A decisão sobre a guarda de animais de estimação após o fim de um casamento ou união estável passa a ter novas regras no Brasil. A mudança busca reduzir conflitos e trazer mais clareza jurídica em situações de separação.
A partir da publicação da Lei 15.392/26, nesta sexta-feira (17), passa a ser possível a guarda compartilhada de pets quando não houver acordo entre as partes. A norma também define como será a divisão de responsabilidades e despesas.
Em casos de disputa, o juiz poderá determinar o compartilhamento da custódia e dos custos de manutenção do animal. A medida vale quando o pet for considerado de propriedade comum do casal, ou seja, quando tiver convivido a maior parte da vida com ambos.
No modelo estabelecido, quem estiver com o animal no dia a dia ficará responsável por despesas básicas, como alimentação e higiene. Já gastos mais elevados, como consultas veterinárias, internações e medicamentos, deverão ser divididos igualmente.

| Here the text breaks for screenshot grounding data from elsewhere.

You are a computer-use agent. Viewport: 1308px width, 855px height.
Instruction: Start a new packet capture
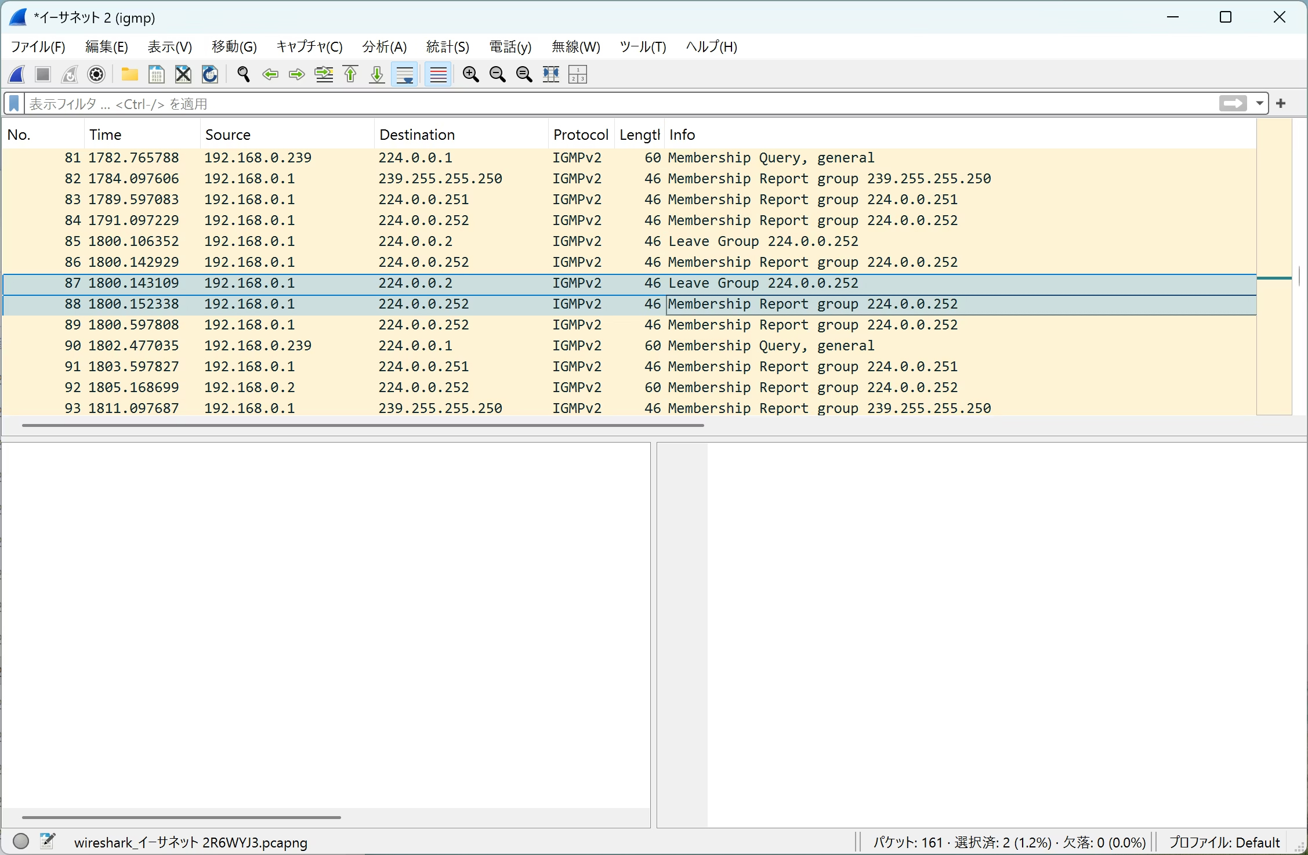pos(16,74)
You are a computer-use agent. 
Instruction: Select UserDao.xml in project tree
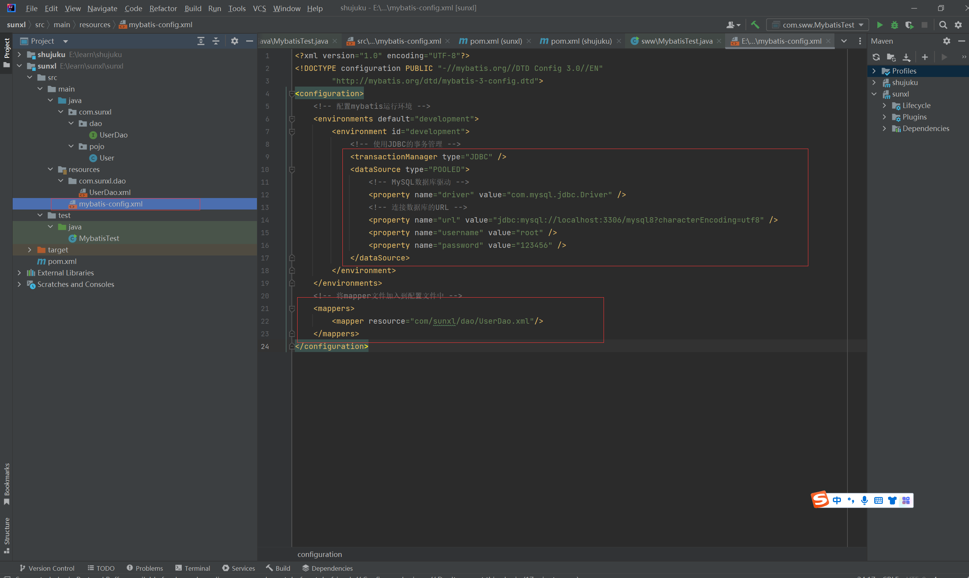click(110, 192)
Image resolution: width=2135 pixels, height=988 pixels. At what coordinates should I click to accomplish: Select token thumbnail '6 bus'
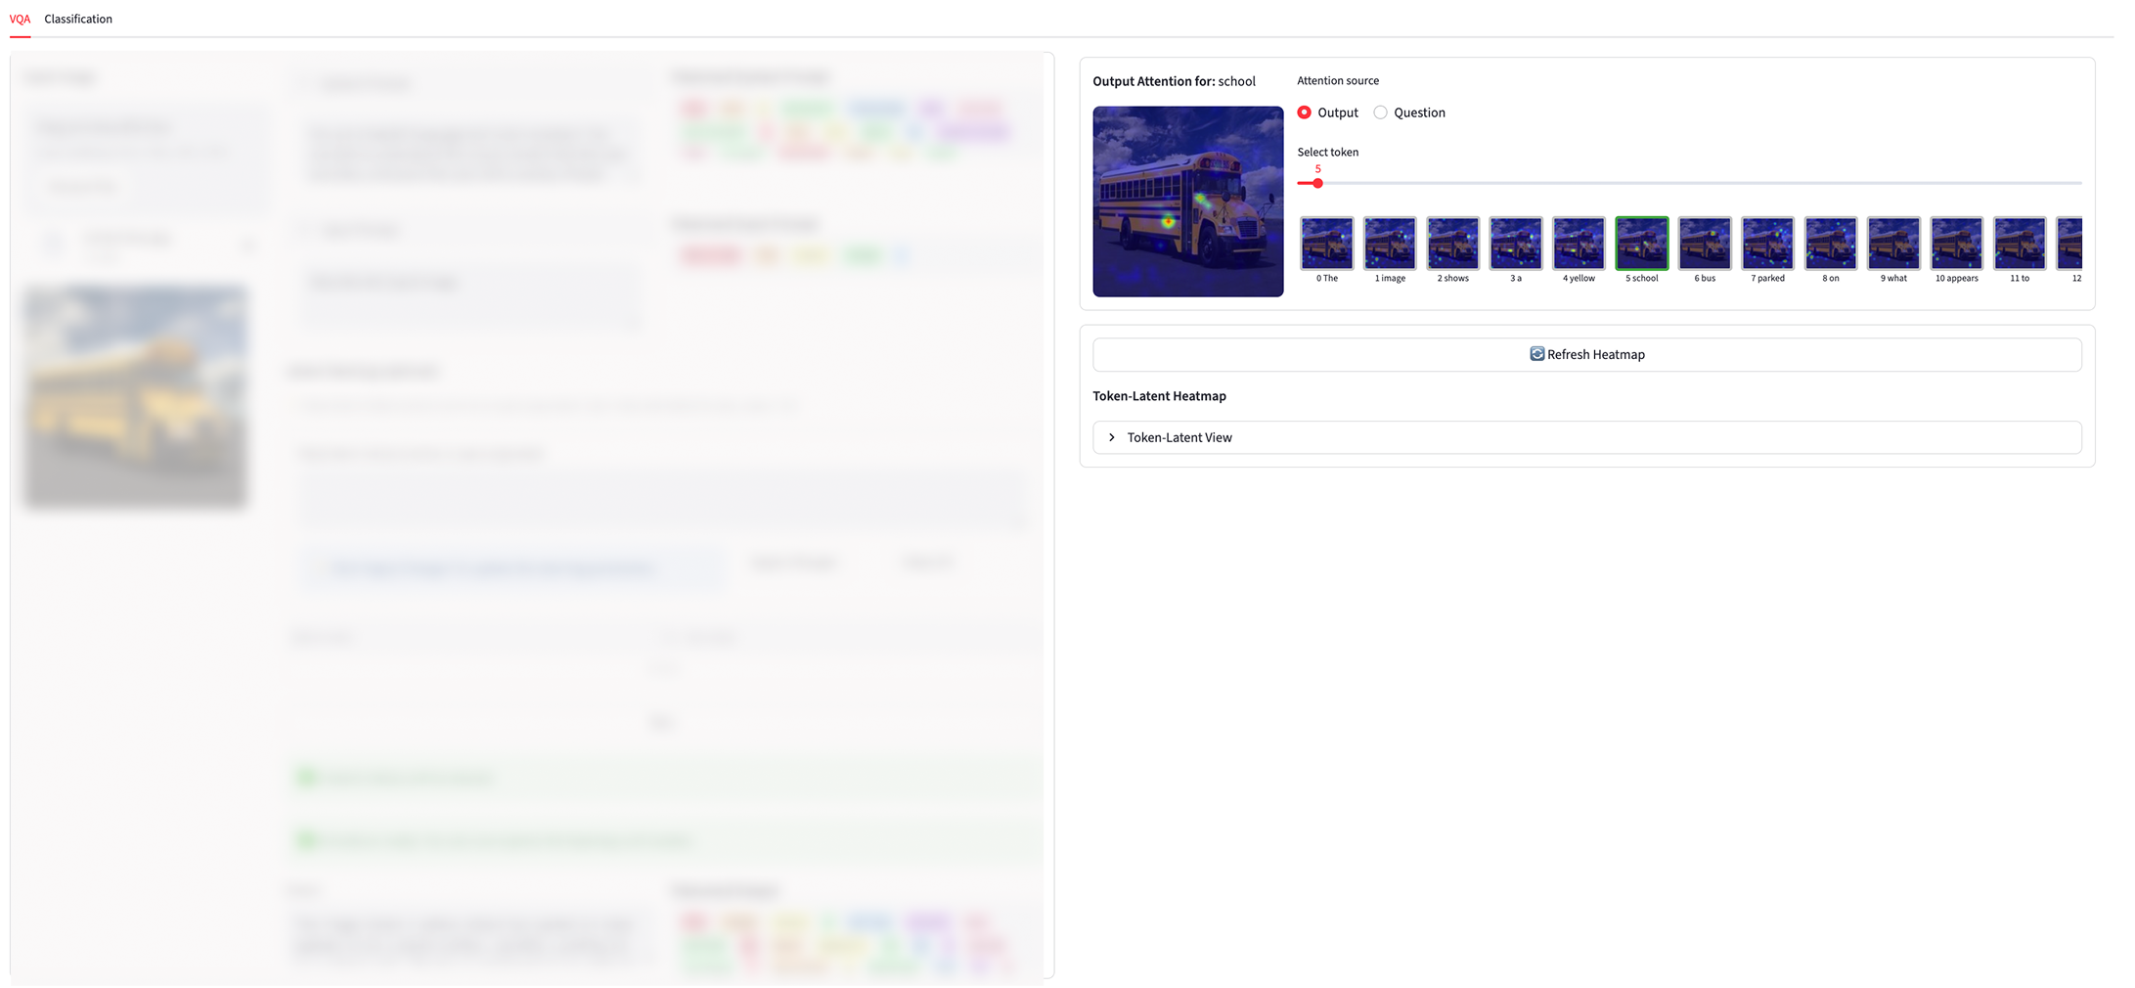(1704, 243)
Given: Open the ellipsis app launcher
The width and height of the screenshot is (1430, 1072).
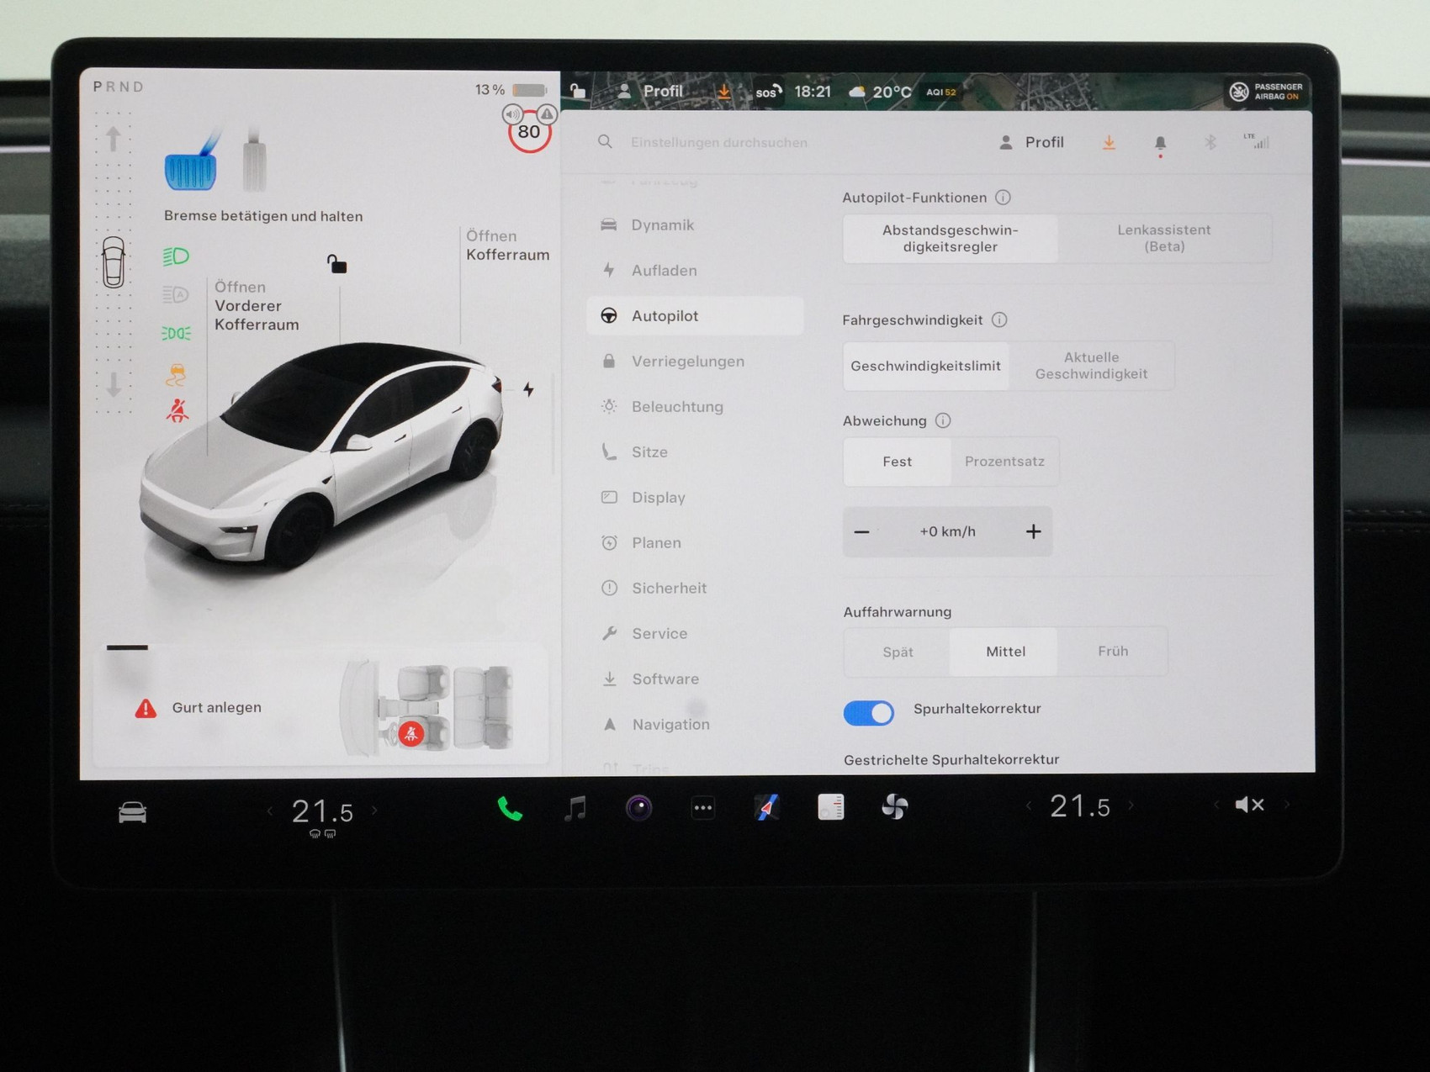Looking at the screenshot, I should 702,808.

A legislação também prevê perda de posse em determinadas situações. A parte que abrir mão da guarda perde a propriedade do animal para o outro responsável, sem direito a indenização.
O mesmo vale para casos de descumprimento das regras definidas judicialmente ou acordadas entre as partes. Nessas hipóteses, não há compensação financeira pela perda da custódia.
Limites e Restrições à Guarda Compartilhada
A lei ainda impõe limites importantes à guarda compartilhada. Ela não será autorizada quando houver histórico ou risco de violência doméstica, nem em situações de maus-tratos ao animal.
Nesses casos, a posse do pet será transferida integralmente para a outra parte, sem possibilidade de divisão ou indenização. A proposta tem origem em projeto aprovado no Congresso e agora entra em vigor.